We investigated the composition and the basis of genome expansion in the core Triticeae genome using Aegilops tauschii, the D-genome donor of bread wheat. We sequenced an unfiltered genomic shotgun (trs) and a methylation-filtration (tmf) library of A. tauschii, and analyzed wheat expressed sequence tags (ESTs) to estimate the expression of genes and transposable elements (TEs). The sampled D-genome sequences consisted of 91.6% repetitive elements, 2.5% known genes, and 5.9% low-copy sequences of unknown function. TEs constituted 68.2% of the D-genome compared with 50% in maize and 14% in rice. The DNA transposons constituted 13% of the D-genome compared with 2% in maize. TEs were methylated unevenly within and among elements and families, and most were transcribed which contributed to genome expansion in the core Triticeae genome. The copy number of a majority of repeat families increased gradually following polyploidization. Certain TE families occupied discrete chromosome territories. Nested insertions and illegitimate recombination occurred extensively between the TE families, and a majority of the TEs contained internal deletions.

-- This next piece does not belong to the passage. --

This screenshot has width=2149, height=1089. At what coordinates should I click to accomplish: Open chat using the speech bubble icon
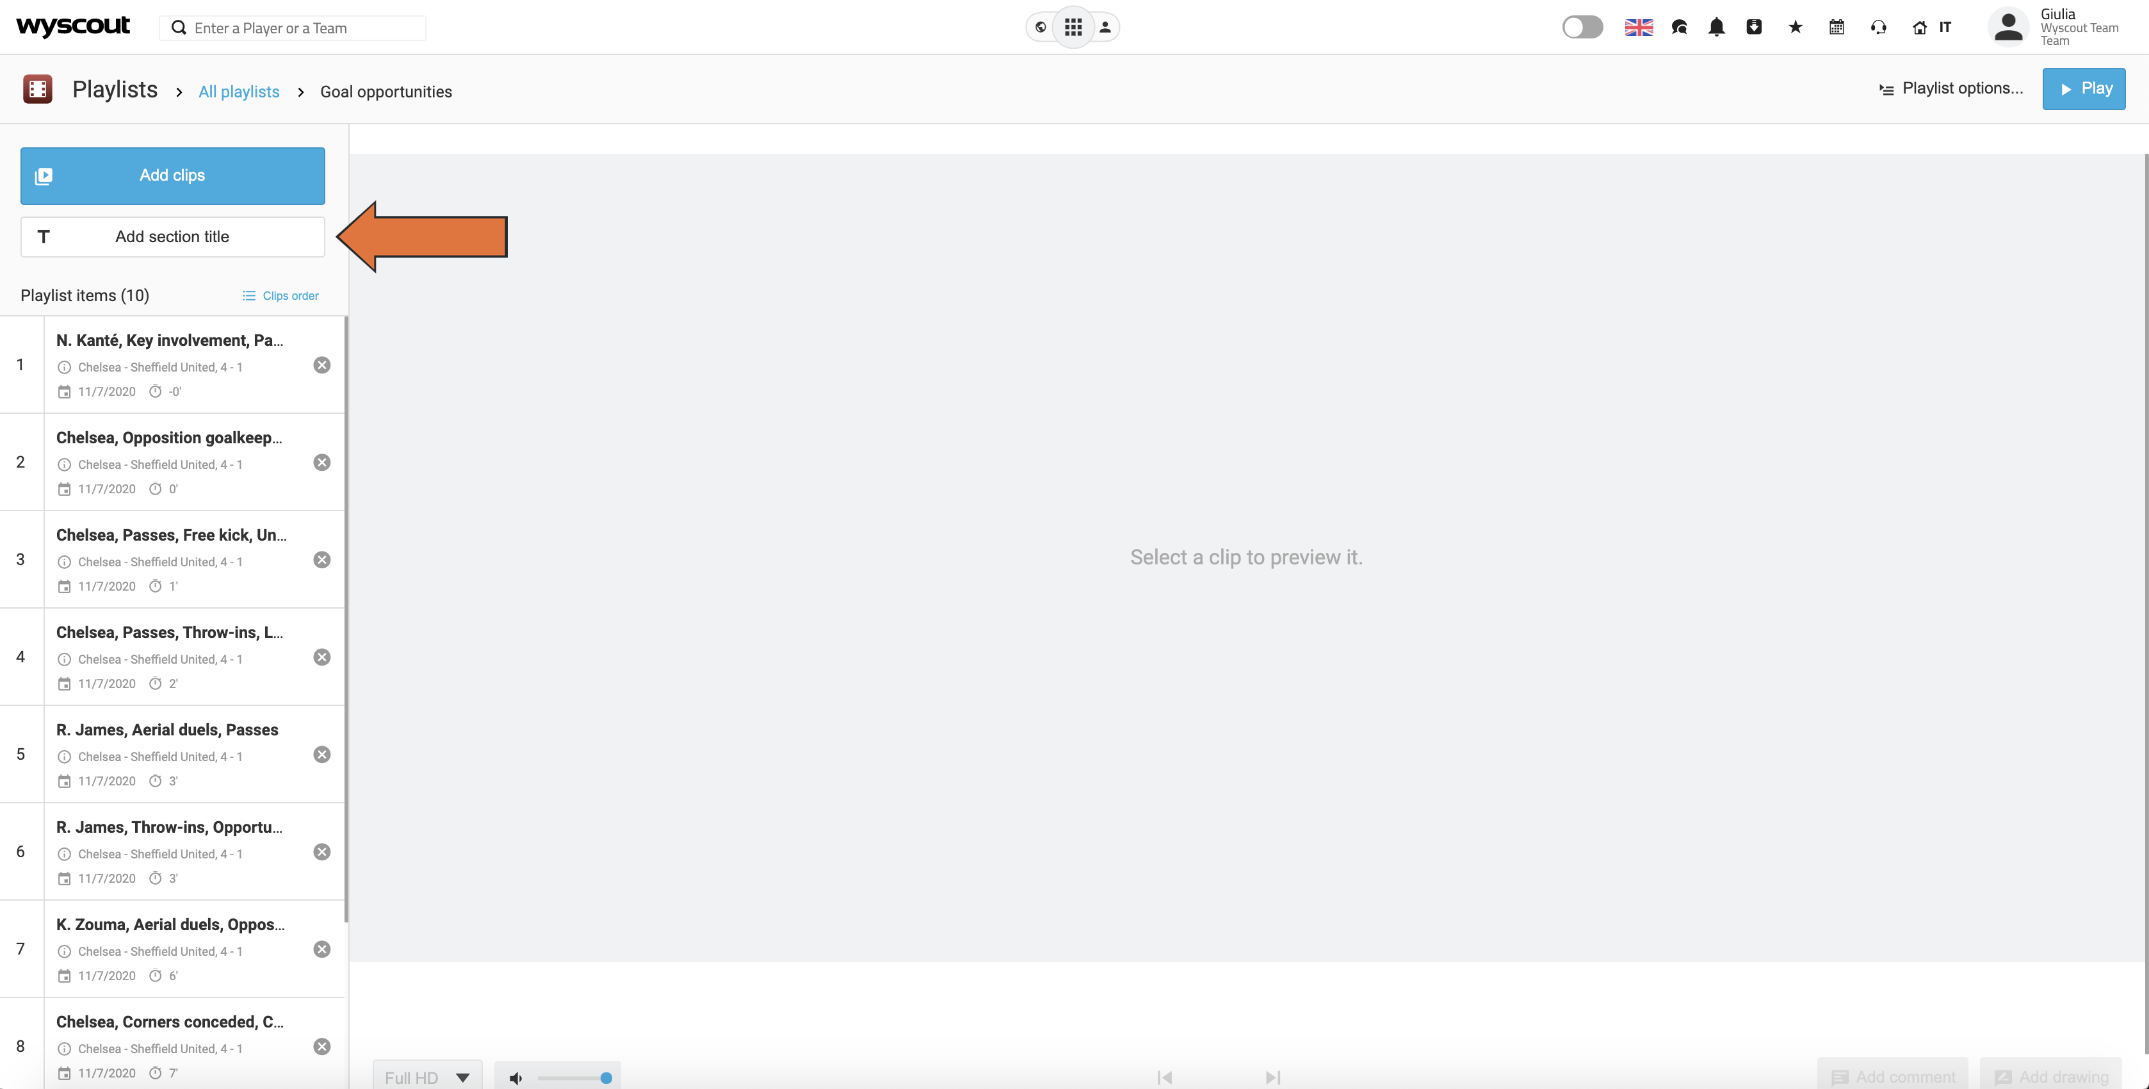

The GC content varied significantly among the three sequence sets examined ranging from 42% in tmf to 46% in trs and 52% in the EST. Based on enrichment of genic sequences, methylation-filtration offers one option, although not as efficient as in maize, for isolating gene-rich regions from the large genome of wheat.

Allopolyploidy alters gene expression in the highly stable hexaploid wheat.

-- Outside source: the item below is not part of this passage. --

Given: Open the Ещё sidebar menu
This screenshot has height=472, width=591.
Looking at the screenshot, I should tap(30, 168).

Hexaploid wheat (Triticum aestivum) contains triplicated genomes derived from three distinct species. To better understand how different genomes are coordinated in the same nucleus of the hexaploid wheat, we globally compared gene expression of a synthetic hexaploid wheat with its diploid (Aegilops tauschii) and tetraploid (T. turgidum) parents by cDNA-AFLP display. The results suggested that the expression of a significant fraction of genes was altered in the synthetic hexaploid; most appeared to be diminished and some were activated. We characterized nine cDNA clones in details. Cytogenetic as well as genomic sequence analyses indicated that the gene silencing was not due to chromosome/DNA loss but was caused by gene regulation. Northern and RT-PCR divided these genes into three groups: (I) four genes were down-regulated nonspecifically, likely involving both parental orthologues; (II) four genes were down-regulated in an orthologue-dependent manner; (III) one gene was activated specifically in the synthetic hexaploid wheat. These genes were often altered non-randomly in different synthetic hexaploids as well as natural hexaploid wheat, suggesting that many of the gene expression changes were intrinsically associated with polyploidy.